→ TEXTAUSZUG

Man könnte nun damit argumentieren, dass wir uns die Anbindung an unsere Nachbarregionen etwas kosten lassen. Dies auch deshalb, da es in Europa langsam Usus wird, dass die ehemaligen Staatsbahnen immer mehr Fernverkehrs-Leistungen auf nicht lukrativen Strecken streichen, die dann von den Regionen und Ländern in Form von Regionalzug- oder Regionalexpresszug-Bestellungen ausgeglichen werden müssen.

Es erstaunt aber die Tatsache, dass auf der einen Seite der Bahnverkehr im Trentino von Südtirol mit jährlich 5 Millionen Euro subventioniert wird, während direkte Regionalzugverbindungen über den Brenner, außer den Korridorzügen, derzeit nicht existieren. Bei einem ähnlich hohen Engagement des Landes Südtirol im Nordtiroler Bahnverkehr, gäbe es reichlich direkte Bahnverbindungen von Südtirol nach Innsbruck und teils sogar nach Kufstein oder gar Rosenheim. Aber dies stellt anscheinend keine politische Priorität dar. Lediglich bei Sonntagsreden erlebt die Zusammenarbeit zwischen Bozen und Innsbruck eine Renaissance.

→ ROHDATEN
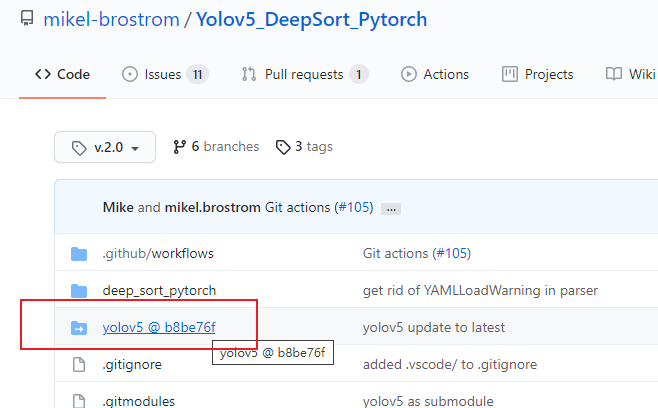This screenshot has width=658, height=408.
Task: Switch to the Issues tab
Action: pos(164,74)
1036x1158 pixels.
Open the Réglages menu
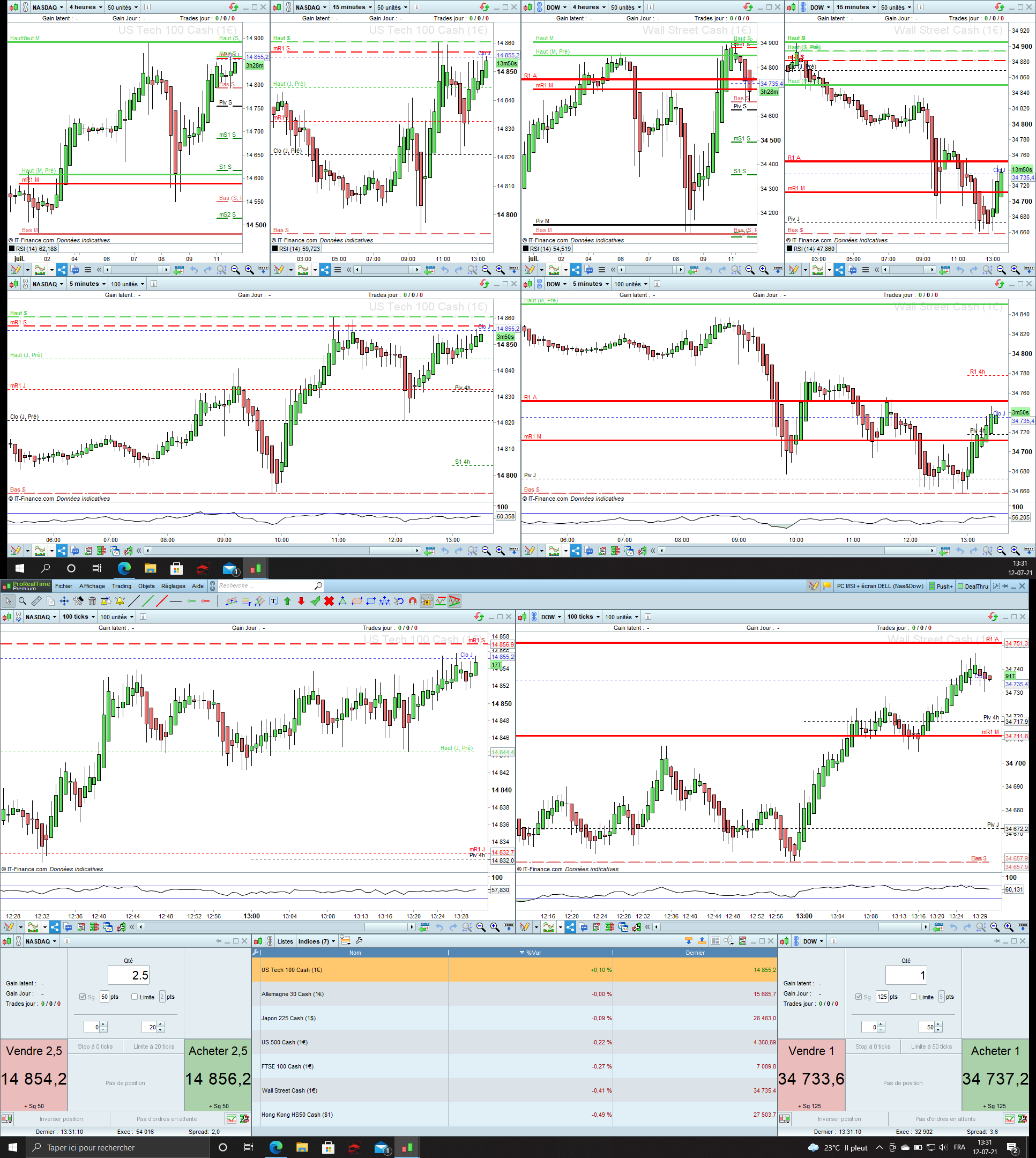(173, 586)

...

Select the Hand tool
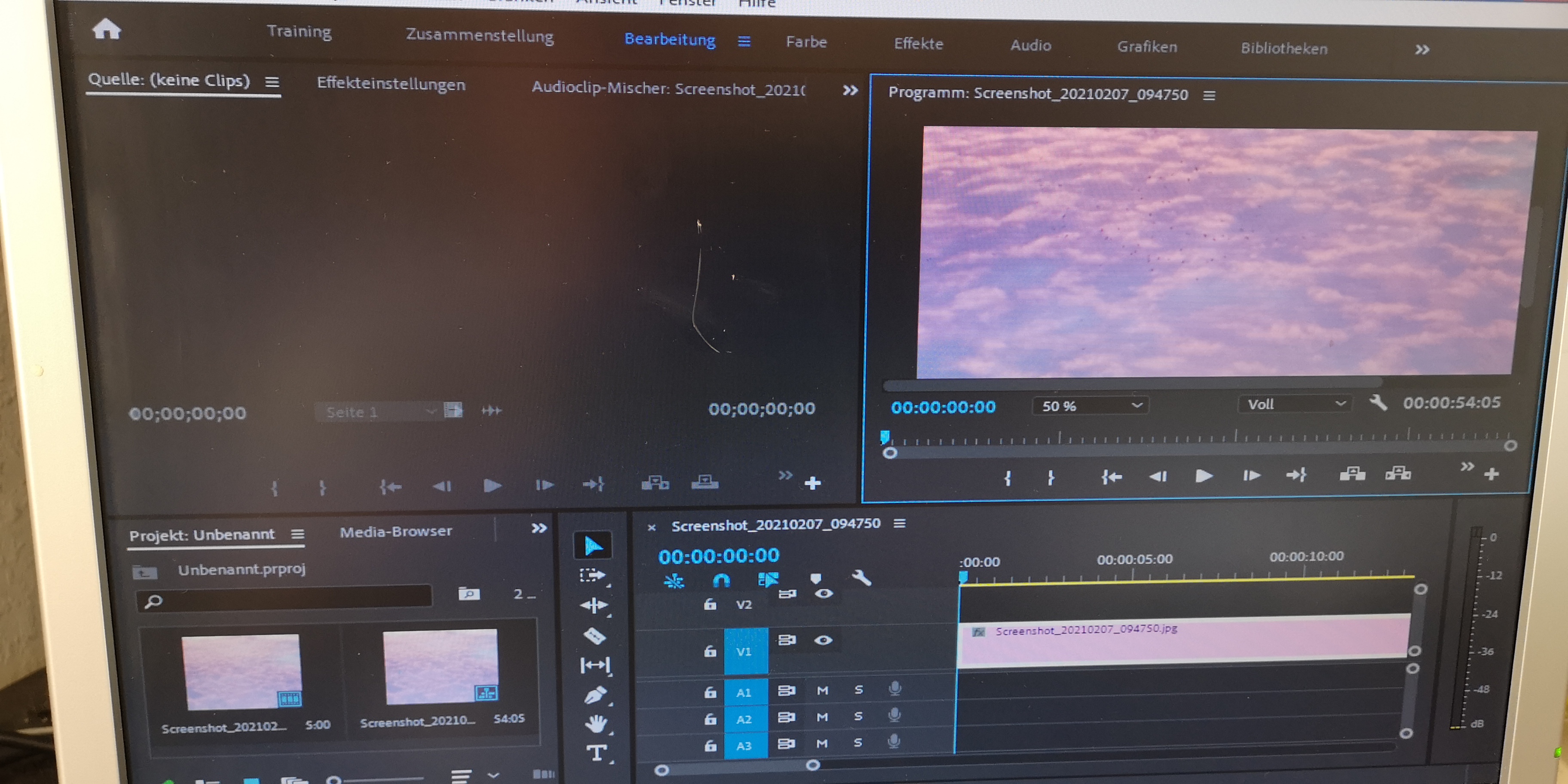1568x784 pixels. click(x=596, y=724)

→ ZU ERLEDIGEN
Fassen Sie den Textauszug in zwei Sätzen zusammen.

→ ANTWORT
Man könnte argumentieren, dass man sich die Anbindung an die Nachbarregionen etwas kosten lässt, zumal die ehemaligen Staatsbahnen in Europa zunehmend Fernverkehrsleistungen auf nicht lukrativen Strecken streichen, die Regionen und Länder dann mit bestellten Regional- oder Regionalexpresszügen ausgleichen müssen. Erstaunlich ist jedoch, dass Südtirol den Bahnverkehr im Trentino jährlich mit 5 Millionen Euro subventioniert, während es über den Brenner außer den Korridorzügen derzeit keine direkten Regionalzugverbindungen gibt, was anscheinend keine politische Priorität darstellt.